Le plus grand pays à majorité musulmane du monde a travaillé dur pour bloquer les cellules terroristes locales. Organisations gouvernementales et non gouvernementales, y compris les institutions internationales, ont alloué des budgets et collaboré à la mise en œuvre de divers programmes de déradicalisation. Cependant, l'implication d'enfants comme kamikazes dans cette série d'attentats a conduit certains à croire que ces programmes n'ont pas réussi à couper la chaîne du terrorisme.
Dans notre recherche, nous enquêtons sur les conditions qui conduisent à la radicalisation des femmes et des enfants.
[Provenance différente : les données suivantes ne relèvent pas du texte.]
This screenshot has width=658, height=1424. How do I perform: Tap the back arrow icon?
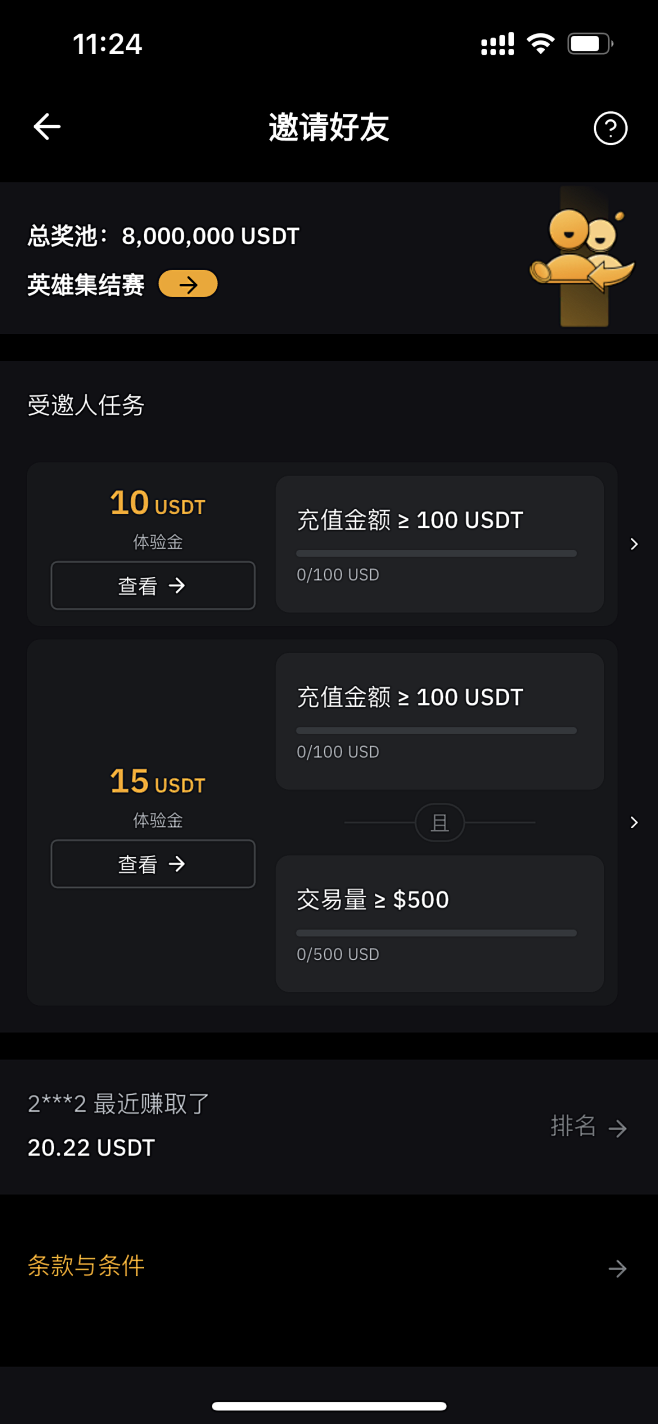tap(47, 127)
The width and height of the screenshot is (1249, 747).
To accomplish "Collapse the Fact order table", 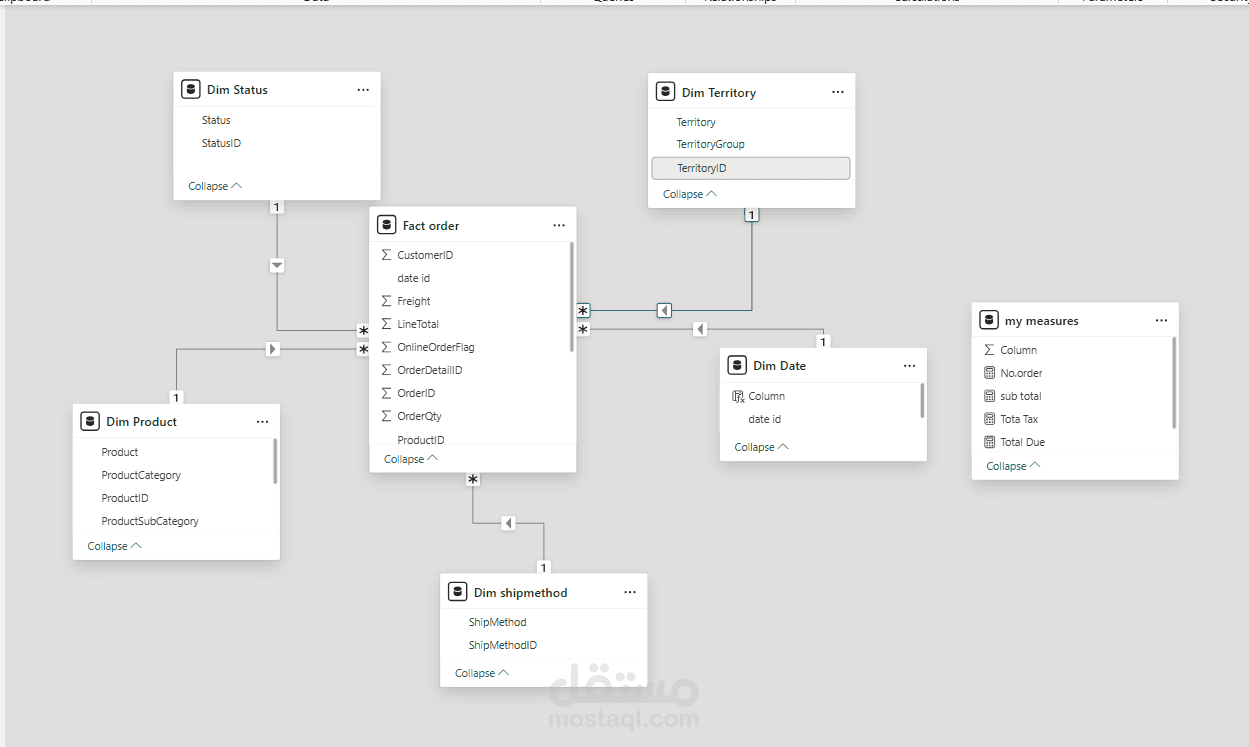I will [x=410, y=459].
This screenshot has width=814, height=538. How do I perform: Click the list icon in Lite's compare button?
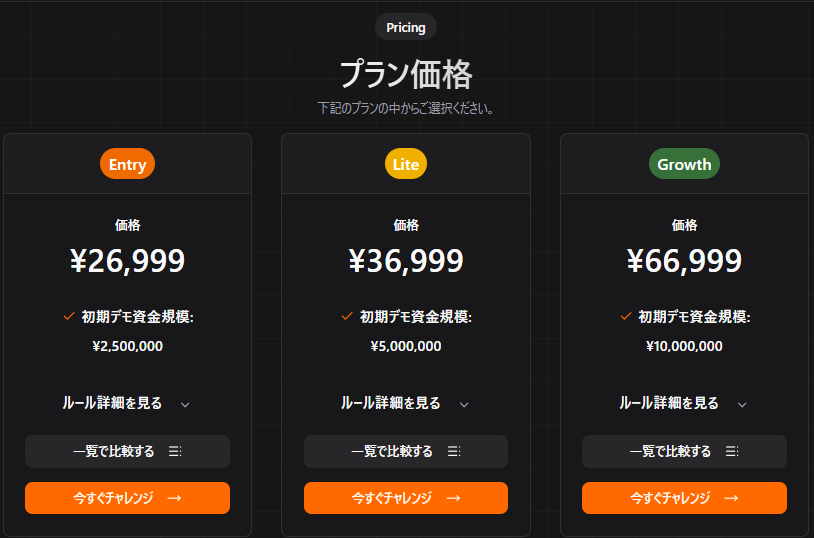click(454, 452)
Réveil des cellules dormantes
L'image de l'Indonésie en tant que patrie des musulmans modérés est remise en question, en particulier en raison du récent réveil des cellules ISIS dormantes locales. L'année dernière, le chef militaire du pays, le général Gatot Nurmantyo, a déclaré que de telles cellules fonctionnaient dans presque toutes les régions d'Indonésie.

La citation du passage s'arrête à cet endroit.